Woods, the 1998 champion, did not get off to the kind of start he needed on Saturday. He three-putted the first hole for bogey, but reclaimed the lost stroke when his approach nearly landed in the hole at three. Woods tapped in the short birdie putt, then let his putter take him to the top of the leaderboard.
Woods sank back-to-back 10-footers for birdie at the eighth and ninth holes. His third birdie in a row came from close to 30 feet and his fourth consecutive birdie was a 25-footer at the 11th.
At the 13th, Woods drove into the left rough, then came up short with his approach. He chipped 12 feet short of the hole, but drained the par save to keep his share of first.
Woods hit a 7-iron into the green for his second at the par-5 15th. He two-putted from 30 feet for another birdie to reach 9 under par. Woods parred his way in and now has a chance at his 41st PGA Tour victory.
'I played well the last two days and gave myself a good shot at it,' said Woods, who won this year's WGC-Accenture Match Play Championship. 'It feels real good.'
The 2004 season has not been great for Woods. He lost the top spot in the Official World Golf Rankings, fell to fourth on the money list and third in the rankings, failed to win a major and failed to even collect the stroke-play victory.
But Woods is spectacular with a lead after three rounds. In his career, Woods has held at least a piece of the 54-hole lead 32 times and in 30 of those, he visited the winner's circle. The last time Woods squandered the 54-hole lead was this event in 2000, when Phil Mickelson caught him on Sunday.

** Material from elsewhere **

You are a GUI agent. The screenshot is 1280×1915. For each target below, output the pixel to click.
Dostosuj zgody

'It's going to be a great battle tomorrow,' said Woods. 'I've got a good buddy of mine out there with me.'
Haas is Woods' 'good buddy' as the two play several practice rounds together throughout the year and the two had similar starts on Saturday. Haas dropped shots to par at both the second and third holes, and two-putted from 90 feet to save par at the fourth.

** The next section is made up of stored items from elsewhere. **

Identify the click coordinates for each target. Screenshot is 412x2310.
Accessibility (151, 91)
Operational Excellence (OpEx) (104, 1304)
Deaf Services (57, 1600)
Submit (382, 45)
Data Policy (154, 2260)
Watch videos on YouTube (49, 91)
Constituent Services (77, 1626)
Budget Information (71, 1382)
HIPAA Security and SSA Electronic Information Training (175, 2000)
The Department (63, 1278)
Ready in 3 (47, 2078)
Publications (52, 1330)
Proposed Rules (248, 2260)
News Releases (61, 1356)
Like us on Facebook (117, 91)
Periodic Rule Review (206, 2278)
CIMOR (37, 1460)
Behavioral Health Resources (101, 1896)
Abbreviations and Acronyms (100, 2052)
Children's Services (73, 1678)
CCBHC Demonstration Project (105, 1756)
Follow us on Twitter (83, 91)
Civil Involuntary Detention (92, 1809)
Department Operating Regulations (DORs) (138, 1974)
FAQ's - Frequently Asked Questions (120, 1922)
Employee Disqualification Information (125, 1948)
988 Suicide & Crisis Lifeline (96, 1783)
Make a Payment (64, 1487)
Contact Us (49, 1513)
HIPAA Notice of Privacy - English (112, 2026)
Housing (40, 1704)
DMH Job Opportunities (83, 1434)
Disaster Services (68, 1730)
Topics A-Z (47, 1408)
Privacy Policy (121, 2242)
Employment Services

'That was probably the key to my round,' said Haas, referring to his 15-footer for par at four. 'I was looking at 3 over through four, instead I kind of righted the ship. I played well from then on in.'
At the par-5 ninth, Haas came up short of the putting surface with his second shot. He chipped to three feet and converted the birdie try to get to minus-6.
Haas, who at 50 years of age is the oldest player to qualify for this event, birdied the 10th, then added another at No. 12.
When Woods took the lead at the 15th, Haas -- who played in the final group on Saturday -- followed him in with birdie. His 25-foot eagle try stopped turning right at the hole, so Haas settled for a tap-in birdie and a share of the lead at minus-9.
Haas ran home a 6-foot tester for par at 16, and closed with a 3-foot par putt at the last to join Woods in first.
While Woods is going through a slump without any wins since February, Haas' last victory dates back to the 1993 Texas Open. Haas held the 54-hole lead at last year's Players Championship, but fell victim to Davis Love III's amazing final-round 64.
Mark Hensby posted a 1-under 69 and is alone in sixth place at 2-under-par 208. Scott Verplank (68) and Jerry Kelly (71) are tied for seventh at minus-1.
Mickelson (67), Sergio Garcia (69), Darren Clarke (70), Zach Johnson (71) and Rory Sabbatini (71) are knotted in ninth place at even-par 210.
Vijay Singh, the No. 1 ranked player in the world, managed an even-par 70 on Saturday and is part of a group tied for 16th place at 2-over-par 212.